▶ _WHAT THIS TASK INVOLVES_:
Reproduce the records precisely. Omit every picture.

---------------

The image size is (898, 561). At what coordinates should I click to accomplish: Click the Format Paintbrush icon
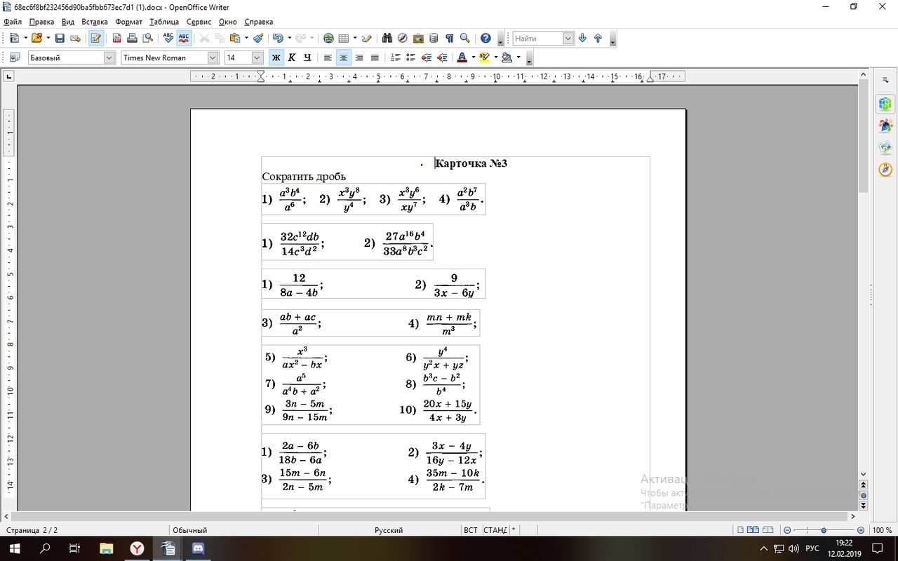point(258,39)
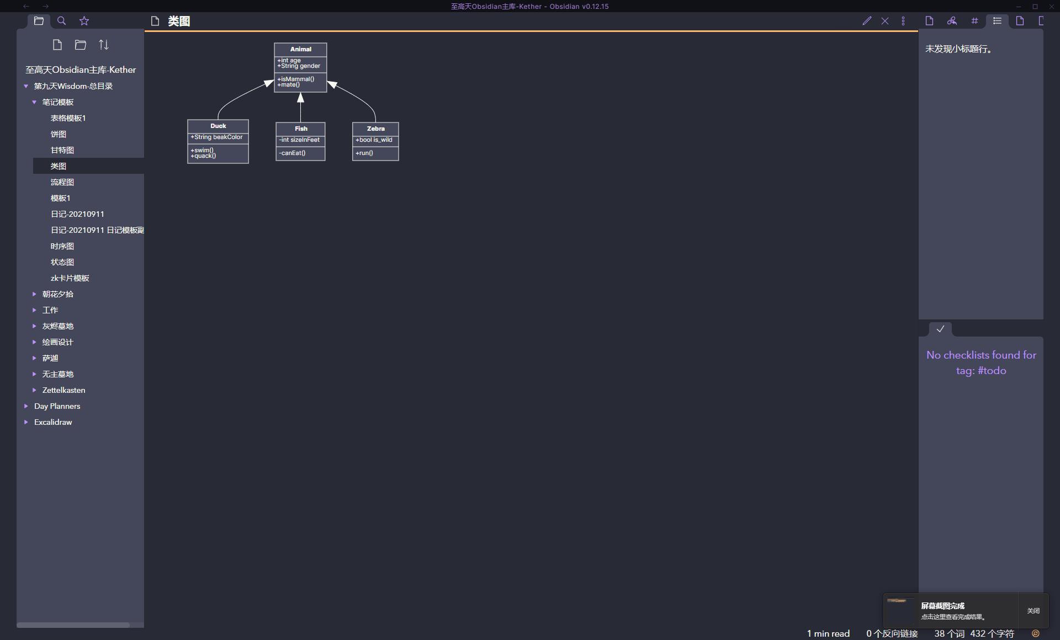The width and height of the screenshot is (1060, 640).
Task: Change sort order icon
Action: (104, 45)
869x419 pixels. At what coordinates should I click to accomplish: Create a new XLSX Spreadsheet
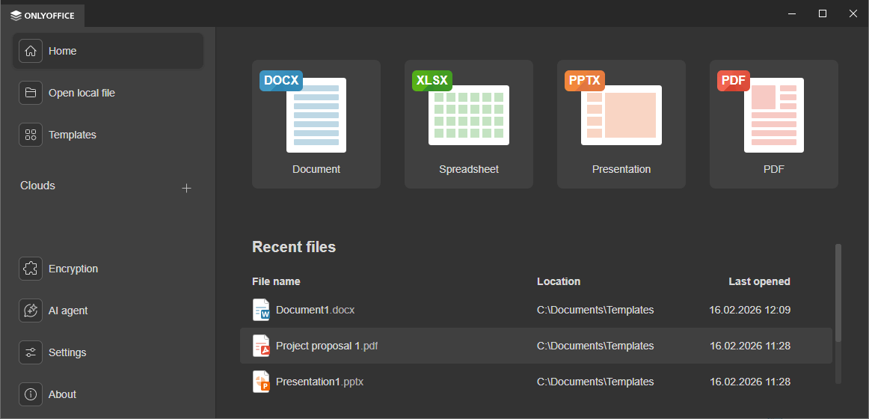469,123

---------------

▶ _SOLVED EXERCISE_:
The image size is (898, 561). At what coordinates should I click to accomplish: Click the Format Paintbrush icon
point(258,39)
The width and height of the screenshot is (1060, 640).
Task: Change sort order icon
Action: (104, 45)
869x419 pixels. At what coordinates should I click to accomplish: Create a new XLSX Spreadsheet
469,123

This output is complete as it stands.